Cold case svedese, i periti: «Salvatore Aldobrandi può stare in carcere»
Aldobrandi è affetto da una aritmia che, hanno sottolineato i periti, «non ha alcun rapporto con lo stress, ma semplicemente con la malattia anatomica». L’imputato sbotta in aula
Imperia. «Le condizioni di salute di Salvatore Aldobrandi non sono incompatibili con il regime carcerario». Lo ha sottoscritto, stamane, il collegio peritale formato dal medico legale Claude Orengo Maglione, dal neurologo Alessandro Leonardi e dal cardiologo Claudio Rapetto.

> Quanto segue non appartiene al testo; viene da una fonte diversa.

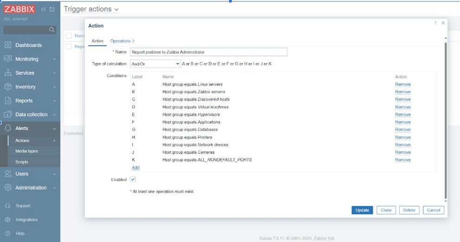Image resolution: width=460 pixels, height=242 pixels.
Task: Collapse the sidebar using double-arrow icon
Action: coord(44,9)
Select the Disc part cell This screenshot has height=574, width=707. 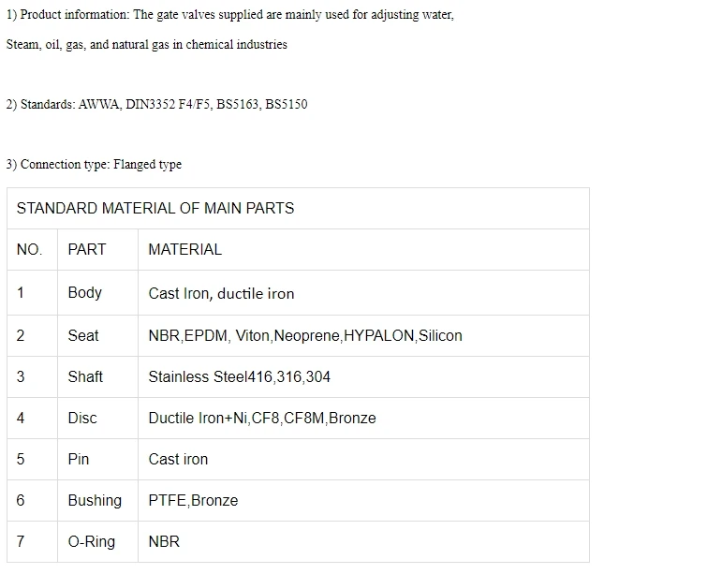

I tre professionisti sono stati incaricati dalla Corte d’Assise di Imperia, che aveva accolto l’istanza della difesa, di verificare la compatibilità con la vita in carcere di Salvatore Aldobrandi, 75 anni, detenuto nella sezione di alta sicurezza del penitenziario di Sanremo dal 17 giugno del 2023, quando venne arrestato (misura cautelare) con l’accusa di omicidio volontario aggravato dai motivi abietti e futili e soppressione di cadavere per la scomparsa, nel novembre del 1995, della 21enne Sargonia Dankha, sua ex fidanzata.
Aldobrandi è affetto da una aritmia atriale che, hanno sottolineato i periti, «non ha alcun rapporto con lo stress, ma semplicemente con la malattia anatomica».
La perizia ha fatto sbottare Aldobrandi, che in una pausa dell’udienza ha dichiarato: «Questo è un processo di m…a, voglio i miei diritti, tirate fuori i miei testimoni, sono diciassette mesi che sono in carcere», e rivolto ai pm, ancora in aula, «vi auguro di avere la mia stessa malattia». Quando uno dei pubblici ministeri ha risposto: «Non si preoccupi, ho avuto anche di peggio», Aldobrandi ha rincarato la dose: «Anche suo marito», riferendosi alla recente perdita subita dal magistrato. Salvo poi chiedere scusa.